PASSAGE GIVEN ▸
※
A Left-Wing Hero of Brazil, Jean Wyllys, Comes Under Fire for Israel Trip, Anti-Palestine Comments

Wyllys’ unexpected stance is a powerful case study in exploiting liberal social issues to generate left-wing support for militarism.

Jean Wyllys Photo: Jean Wyllys/Facebook

A POPULAR LEFT-WING Brazilian congressman known for his leadership in the social justice movement is trying to fend off a major backlash from his left flank while he travels in Israel. The legislator, Jean Wyllys, has angered much of the base of the leftist Socialism and Liberty Party (PSOL), which he represents, after participating in a conference at an Israeli university with deep ties to human rights abuses against Palestinians and then defending that decision with anti-Palestinian talking points common among hard-core Israel defenders. Wyllys’ unexpected stance is one of the most powerful cases yet to highlight the tried-and-true tactic of exploiting liberal social issues to generate left-wing support for militarism.

In a video message posted today on Facebook, Paulo Sérgio Pinheiro, a popular Brazilian diplomat who served on the country’s Truth Commission on human rights abuses that took place during the era of Brazil’s military dictatorship and was the U.N.’s Special Rapporteur on human rights in Myanmar, harshly criticized the congressman. “Lamentable and deplorable, Congressman Jean Wyllys’ comments about his visit to Israel reveal a crass ignorance of and total misinformation about Israel’s current human rights policies,” he said. That sentiment is reflective of the left-wing backlash triggered by his trip and subsequent remarks.

The Intercept repeatedly posed questions to Congressman Wyllys for this article through his staff, but neither he nor his aides have responded directly to inquiries.

Wyllys’ controversial visit to Israel and his defense of Israeli policies come at a particularly tense moment in bilateral relations. Brazil’s nominally leftist Worker’s Party (PT) government, led by embattled President Dilma Rousseff, has refused to accept the appointment of Dani Dayan as Israel’s ambassador to Brazil on the grounds that he is a proponent of Israel’s illegal settlements in the occupied West Bank. Under both Rousseff and her predecessor, PT’s Lula da Silva, their party has been vocally supportive of Palestinians. PSOL positions itself as the left-wing alternative to the more moderately left PT, making Wyllys’ statements particularly surprising.
※
TASK REQUIREMENTS ▸
1. In the article about Jean Wyllys, which party does he represent?
2. Keep writing the article about Jean Wyllys's Israel trip, picking up after its last sentence.
The material after the article about Jean Wyllys stands on its own and is not part of the article.

RECORD LIST ▸
※
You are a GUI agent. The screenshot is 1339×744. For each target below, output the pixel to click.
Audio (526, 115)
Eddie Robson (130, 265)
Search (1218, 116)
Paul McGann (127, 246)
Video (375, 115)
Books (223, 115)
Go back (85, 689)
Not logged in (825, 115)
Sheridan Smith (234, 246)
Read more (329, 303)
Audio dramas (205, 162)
※
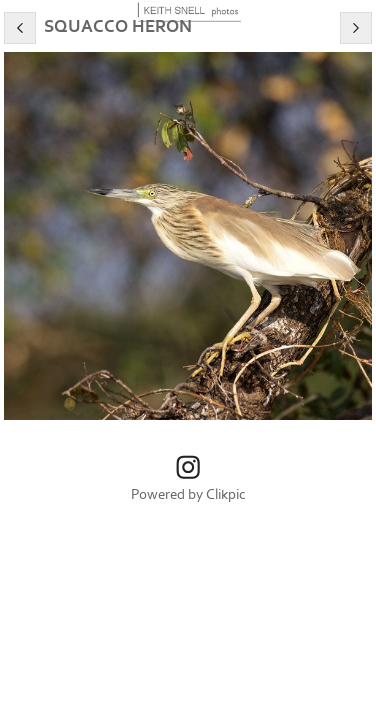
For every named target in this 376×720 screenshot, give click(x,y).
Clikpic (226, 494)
※
ANSWERS TO THE EXERCISES ▸
1. The Socialism and Liberty Party (PSOL).

2.
Wyllys came to national prominence in 2005 as the first openly gay winner of the wildly popular reality TV show “Big Brother Brazil.” A university professor of humble origin, he won over the national audience with his erudition and intellect, and converted his celebrity into being elected as the only openly gay member of the national Congress in 2010. Last year he was voted the most popular congressman by Brazilian news website Congresso em Foco and was named by The Economist as one of the 50 most important public figures championing diversity.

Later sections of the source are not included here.